The End Of Merchant-hosted Checkouts?

Source: LoudMouth Media
You may have noticed that I'm madly trying to keep up with the blast of confetti from Brussels known as "PSD2". It's very fortunate that the SCL's editor is blessed with a good sense of humour, not to mention the readership. In advance of my latest update, here's a warning of a fairly brutal provision for e-commerce merchants in the latest version of PSD2.

Not satisfied with forcing 'gateway' service providers to supply their services directly to regulated institutions rather than merchants, if they wish to remain exempt, it seems the EU Council also considers that e-commerce checkout pages on merchant sites are "payment instruments" in their own right (not just the payment methods displayed on them).

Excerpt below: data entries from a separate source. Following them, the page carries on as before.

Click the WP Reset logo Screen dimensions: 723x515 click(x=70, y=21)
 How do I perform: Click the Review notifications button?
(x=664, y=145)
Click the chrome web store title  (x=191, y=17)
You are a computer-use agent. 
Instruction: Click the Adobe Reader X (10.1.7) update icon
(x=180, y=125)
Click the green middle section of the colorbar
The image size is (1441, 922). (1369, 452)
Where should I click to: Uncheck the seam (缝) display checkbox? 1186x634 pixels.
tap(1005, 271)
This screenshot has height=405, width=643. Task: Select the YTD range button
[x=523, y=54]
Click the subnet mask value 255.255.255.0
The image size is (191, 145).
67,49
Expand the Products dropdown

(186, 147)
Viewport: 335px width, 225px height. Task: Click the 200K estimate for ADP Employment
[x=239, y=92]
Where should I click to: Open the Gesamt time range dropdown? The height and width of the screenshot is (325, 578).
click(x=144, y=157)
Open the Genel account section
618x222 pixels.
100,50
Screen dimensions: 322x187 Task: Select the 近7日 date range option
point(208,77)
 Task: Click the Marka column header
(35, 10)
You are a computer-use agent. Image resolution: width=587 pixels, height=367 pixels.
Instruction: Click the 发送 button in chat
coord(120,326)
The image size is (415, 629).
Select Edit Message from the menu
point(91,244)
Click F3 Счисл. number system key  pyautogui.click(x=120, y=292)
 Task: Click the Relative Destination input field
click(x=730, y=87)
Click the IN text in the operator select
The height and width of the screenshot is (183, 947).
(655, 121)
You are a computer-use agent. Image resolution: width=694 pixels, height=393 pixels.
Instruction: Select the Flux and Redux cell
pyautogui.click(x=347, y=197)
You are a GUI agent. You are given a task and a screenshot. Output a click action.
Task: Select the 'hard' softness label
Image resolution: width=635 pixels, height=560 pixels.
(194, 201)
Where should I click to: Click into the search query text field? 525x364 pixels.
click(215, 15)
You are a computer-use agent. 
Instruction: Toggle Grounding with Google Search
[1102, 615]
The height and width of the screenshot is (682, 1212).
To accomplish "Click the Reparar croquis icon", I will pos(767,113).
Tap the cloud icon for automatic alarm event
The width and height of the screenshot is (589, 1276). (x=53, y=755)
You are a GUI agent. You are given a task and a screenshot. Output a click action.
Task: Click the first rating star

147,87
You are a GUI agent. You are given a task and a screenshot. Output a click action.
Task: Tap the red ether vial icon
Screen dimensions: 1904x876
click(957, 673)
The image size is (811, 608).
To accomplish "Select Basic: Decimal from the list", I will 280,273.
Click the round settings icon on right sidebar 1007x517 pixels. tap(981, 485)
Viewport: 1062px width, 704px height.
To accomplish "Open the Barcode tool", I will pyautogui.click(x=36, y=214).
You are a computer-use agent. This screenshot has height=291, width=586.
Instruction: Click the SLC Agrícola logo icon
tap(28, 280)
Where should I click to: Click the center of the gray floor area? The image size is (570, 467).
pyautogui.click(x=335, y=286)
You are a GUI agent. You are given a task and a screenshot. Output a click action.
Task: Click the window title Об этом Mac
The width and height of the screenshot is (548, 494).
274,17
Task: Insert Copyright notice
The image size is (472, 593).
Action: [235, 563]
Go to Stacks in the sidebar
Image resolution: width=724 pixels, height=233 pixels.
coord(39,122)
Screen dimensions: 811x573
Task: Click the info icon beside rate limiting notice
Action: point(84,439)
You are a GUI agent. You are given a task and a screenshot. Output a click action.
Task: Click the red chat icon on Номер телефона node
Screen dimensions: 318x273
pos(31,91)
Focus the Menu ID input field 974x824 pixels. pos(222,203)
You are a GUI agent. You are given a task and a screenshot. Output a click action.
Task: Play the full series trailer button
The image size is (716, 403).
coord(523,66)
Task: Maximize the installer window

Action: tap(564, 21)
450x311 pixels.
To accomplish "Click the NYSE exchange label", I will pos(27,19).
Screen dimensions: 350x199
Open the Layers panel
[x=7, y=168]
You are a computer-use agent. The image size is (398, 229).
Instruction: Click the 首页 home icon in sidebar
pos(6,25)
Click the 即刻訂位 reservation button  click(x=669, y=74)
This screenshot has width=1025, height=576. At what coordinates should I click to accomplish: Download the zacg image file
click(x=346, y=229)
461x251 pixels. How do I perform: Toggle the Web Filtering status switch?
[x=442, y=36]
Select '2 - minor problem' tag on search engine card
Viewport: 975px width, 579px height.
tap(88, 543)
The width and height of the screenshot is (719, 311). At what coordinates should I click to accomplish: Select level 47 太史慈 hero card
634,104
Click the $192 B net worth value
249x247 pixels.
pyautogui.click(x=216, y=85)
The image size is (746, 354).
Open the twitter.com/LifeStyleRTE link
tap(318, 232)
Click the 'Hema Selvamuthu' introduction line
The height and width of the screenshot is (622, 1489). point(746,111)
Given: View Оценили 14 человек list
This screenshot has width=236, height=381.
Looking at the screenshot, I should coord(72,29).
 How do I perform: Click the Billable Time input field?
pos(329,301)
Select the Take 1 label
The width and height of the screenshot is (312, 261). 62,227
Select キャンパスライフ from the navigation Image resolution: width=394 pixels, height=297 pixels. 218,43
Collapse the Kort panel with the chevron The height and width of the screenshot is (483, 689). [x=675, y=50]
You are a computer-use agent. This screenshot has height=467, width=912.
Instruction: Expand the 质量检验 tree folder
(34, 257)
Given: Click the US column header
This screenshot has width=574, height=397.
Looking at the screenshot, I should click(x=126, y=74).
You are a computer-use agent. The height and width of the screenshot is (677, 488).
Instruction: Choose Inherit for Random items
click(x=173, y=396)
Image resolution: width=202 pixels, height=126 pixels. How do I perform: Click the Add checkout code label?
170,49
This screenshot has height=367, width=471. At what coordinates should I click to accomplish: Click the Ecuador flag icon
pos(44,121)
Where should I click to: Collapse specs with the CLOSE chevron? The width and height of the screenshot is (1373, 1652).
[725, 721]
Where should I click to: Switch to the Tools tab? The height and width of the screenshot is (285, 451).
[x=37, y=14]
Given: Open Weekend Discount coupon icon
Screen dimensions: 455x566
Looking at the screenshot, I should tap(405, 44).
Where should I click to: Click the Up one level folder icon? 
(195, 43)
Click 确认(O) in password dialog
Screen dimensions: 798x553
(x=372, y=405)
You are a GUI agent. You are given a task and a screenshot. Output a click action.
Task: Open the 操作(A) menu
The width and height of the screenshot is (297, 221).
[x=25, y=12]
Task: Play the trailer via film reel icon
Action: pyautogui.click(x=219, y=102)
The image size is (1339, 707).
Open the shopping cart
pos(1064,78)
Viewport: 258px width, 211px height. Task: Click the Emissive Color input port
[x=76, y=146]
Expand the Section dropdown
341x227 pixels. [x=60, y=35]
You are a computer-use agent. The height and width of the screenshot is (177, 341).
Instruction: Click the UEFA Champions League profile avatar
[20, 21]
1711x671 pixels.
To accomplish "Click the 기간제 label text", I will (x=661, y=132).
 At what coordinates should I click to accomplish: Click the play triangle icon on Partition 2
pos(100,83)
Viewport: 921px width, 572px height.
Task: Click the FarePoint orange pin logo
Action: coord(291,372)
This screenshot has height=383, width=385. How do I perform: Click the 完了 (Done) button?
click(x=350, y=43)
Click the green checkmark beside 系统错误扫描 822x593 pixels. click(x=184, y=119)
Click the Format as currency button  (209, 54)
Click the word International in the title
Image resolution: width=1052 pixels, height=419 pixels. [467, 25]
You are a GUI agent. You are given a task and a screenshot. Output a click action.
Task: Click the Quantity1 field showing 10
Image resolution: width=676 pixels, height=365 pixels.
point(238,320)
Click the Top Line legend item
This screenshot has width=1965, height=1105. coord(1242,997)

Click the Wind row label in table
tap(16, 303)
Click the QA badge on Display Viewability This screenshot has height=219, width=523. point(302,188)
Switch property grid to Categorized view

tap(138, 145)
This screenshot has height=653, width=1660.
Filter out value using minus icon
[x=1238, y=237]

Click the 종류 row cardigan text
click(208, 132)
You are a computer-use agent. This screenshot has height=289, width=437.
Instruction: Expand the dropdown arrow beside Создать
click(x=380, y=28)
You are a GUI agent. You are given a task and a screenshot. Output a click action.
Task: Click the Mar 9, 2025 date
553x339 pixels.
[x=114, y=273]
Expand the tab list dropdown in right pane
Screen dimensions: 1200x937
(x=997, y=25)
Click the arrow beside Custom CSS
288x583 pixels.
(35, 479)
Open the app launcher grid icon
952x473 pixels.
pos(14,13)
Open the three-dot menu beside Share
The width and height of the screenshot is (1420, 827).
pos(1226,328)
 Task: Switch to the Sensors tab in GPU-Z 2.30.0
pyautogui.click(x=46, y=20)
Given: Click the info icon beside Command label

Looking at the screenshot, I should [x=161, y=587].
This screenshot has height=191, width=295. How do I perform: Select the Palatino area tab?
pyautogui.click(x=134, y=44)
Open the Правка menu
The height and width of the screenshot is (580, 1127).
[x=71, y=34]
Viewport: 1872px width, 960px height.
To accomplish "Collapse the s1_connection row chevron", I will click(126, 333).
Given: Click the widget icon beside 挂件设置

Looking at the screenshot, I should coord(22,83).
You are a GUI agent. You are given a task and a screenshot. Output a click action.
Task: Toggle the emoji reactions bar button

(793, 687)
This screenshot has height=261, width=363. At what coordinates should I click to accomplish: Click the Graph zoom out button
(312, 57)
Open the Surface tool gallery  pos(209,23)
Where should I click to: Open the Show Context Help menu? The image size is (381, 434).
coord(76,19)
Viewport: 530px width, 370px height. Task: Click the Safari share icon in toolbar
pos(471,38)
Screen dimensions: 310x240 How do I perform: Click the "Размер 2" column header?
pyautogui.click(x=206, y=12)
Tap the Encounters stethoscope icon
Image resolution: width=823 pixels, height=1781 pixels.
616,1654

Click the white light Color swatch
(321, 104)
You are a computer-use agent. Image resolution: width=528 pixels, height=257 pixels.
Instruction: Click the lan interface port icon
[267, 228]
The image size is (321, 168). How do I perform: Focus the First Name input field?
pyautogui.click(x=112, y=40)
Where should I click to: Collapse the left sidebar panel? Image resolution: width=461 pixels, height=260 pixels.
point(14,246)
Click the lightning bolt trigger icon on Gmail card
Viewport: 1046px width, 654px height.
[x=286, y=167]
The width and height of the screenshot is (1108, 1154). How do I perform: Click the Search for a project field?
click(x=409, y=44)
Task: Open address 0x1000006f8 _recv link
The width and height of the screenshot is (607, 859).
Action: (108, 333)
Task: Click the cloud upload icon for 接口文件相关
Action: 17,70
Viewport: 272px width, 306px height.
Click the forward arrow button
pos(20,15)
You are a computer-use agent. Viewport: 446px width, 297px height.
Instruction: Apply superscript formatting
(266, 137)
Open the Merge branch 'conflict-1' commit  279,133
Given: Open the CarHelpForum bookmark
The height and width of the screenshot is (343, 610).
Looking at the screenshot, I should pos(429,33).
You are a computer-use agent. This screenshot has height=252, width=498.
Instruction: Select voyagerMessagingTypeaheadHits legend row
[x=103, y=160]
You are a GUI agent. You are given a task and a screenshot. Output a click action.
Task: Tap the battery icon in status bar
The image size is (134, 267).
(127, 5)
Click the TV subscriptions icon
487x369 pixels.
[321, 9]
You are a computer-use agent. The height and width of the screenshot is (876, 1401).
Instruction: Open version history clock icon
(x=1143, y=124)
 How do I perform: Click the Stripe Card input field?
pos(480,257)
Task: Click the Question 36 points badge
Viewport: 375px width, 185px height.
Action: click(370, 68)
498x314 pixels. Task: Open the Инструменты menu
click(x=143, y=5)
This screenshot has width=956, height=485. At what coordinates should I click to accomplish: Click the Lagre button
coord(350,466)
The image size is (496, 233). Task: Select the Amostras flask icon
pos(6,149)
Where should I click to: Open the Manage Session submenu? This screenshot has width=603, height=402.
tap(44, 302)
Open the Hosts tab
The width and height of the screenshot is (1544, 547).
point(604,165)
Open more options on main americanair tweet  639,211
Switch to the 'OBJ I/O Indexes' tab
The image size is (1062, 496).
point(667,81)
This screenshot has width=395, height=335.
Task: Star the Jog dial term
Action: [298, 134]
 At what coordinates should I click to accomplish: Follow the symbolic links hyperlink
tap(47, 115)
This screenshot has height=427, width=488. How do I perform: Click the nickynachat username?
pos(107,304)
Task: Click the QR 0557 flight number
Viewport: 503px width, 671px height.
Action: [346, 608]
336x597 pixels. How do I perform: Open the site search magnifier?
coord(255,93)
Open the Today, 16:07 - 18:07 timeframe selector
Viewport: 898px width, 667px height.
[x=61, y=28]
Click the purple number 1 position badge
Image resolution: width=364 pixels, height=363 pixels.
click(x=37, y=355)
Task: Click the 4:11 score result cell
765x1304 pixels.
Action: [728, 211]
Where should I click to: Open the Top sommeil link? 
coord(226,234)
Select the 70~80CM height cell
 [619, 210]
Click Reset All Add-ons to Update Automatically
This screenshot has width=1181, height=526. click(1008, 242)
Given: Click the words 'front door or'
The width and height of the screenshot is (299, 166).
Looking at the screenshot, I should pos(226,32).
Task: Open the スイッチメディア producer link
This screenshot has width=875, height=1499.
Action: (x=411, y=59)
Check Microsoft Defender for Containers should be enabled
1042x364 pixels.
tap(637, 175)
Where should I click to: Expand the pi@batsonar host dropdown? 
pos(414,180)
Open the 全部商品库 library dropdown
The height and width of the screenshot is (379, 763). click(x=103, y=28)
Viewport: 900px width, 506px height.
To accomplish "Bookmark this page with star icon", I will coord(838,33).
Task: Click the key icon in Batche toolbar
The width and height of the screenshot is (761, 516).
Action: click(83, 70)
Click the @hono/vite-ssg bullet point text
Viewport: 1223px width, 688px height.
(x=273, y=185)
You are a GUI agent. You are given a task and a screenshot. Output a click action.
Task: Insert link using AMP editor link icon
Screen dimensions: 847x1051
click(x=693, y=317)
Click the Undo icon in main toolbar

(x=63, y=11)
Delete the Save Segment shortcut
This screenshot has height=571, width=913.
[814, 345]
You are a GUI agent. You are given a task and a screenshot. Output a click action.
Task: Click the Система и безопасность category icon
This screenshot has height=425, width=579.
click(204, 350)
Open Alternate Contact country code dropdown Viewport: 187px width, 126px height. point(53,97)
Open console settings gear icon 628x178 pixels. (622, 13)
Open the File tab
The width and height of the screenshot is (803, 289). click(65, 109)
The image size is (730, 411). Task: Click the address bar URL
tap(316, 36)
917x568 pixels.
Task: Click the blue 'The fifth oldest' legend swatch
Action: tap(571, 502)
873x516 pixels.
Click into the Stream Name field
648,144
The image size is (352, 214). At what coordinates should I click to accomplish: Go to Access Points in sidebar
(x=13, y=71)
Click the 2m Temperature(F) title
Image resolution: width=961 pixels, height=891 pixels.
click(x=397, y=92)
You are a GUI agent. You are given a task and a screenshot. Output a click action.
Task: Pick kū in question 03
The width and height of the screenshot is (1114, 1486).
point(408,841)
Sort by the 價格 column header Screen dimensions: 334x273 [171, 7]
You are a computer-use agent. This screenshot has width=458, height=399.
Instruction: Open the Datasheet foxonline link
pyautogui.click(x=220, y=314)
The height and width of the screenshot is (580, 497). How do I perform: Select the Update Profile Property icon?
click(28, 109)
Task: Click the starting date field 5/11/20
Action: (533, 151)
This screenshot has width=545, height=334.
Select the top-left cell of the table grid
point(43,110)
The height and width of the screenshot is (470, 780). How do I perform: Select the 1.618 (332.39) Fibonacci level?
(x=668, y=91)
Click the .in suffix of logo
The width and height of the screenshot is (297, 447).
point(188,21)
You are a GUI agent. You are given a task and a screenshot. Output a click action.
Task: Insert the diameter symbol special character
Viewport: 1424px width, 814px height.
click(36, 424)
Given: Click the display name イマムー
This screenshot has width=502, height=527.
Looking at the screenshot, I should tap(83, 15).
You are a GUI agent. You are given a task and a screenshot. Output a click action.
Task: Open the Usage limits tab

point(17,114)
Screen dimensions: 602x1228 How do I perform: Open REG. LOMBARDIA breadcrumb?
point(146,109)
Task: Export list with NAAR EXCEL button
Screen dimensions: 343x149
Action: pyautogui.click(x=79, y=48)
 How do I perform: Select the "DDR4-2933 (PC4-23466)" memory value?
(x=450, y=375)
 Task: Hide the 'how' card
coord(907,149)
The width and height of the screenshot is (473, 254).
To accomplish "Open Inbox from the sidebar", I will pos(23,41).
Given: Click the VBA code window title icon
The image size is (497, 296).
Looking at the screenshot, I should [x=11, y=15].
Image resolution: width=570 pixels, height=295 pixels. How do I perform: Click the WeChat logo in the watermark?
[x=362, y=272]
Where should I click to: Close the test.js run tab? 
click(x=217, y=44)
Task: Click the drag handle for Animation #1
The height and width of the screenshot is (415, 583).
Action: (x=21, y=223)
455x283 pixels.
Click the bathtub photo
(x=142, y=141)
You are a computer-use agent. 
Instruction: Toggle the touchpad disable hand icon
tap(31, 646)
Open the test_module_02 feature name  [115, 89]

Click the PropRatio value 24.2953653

A new information requirement seems to mean that where customers are shown a range of different card-scheme brands as payment options prior to checkout (itself referred to as “the issuance of a payment instrument”), they should be informed that they have the right to select a particular brand and to change their selection at point of sale.

On the surface, this requirement adds nothing. It's how checkout processes already work. If you want to pay by card, you click on the card scheme logos, and up comes a page that asks you to enter a card number from any of the brands displayed. But describing a checkout process as a “payment instrument” (rather than merely the payment methods available on it), suggests that the entity which serves up the web page that enables checkout is itself the issuer of a payment instrument and should be authorised accordingly.

It's likely that many e-commerce merchants will host their own checkout page or process, and the transaction only moves to the acquirer’s servers either once the customer has selected which type of payment instrument she wishes to use, or (if the merchant is PCI compliant) once the transaction is captured and sent to the acquirer.

So this provision would actually require such a merchant to either cease hosting any aspect of the checkout process or become authorised as a payment instrument issuer (or the agent of an authorised firm). It also raises the question whether such a merchant is also 'initiating payment transactions', with the same consequences.

This is revolutionary stuff. If passed in this form, PSD2 could drive the need for significant website re-development work. Of course, it could also mean good business for e-commerce marketplaces, or regulatory specialists who help firms apply for authorisation (pick me!). But it's really just overkill.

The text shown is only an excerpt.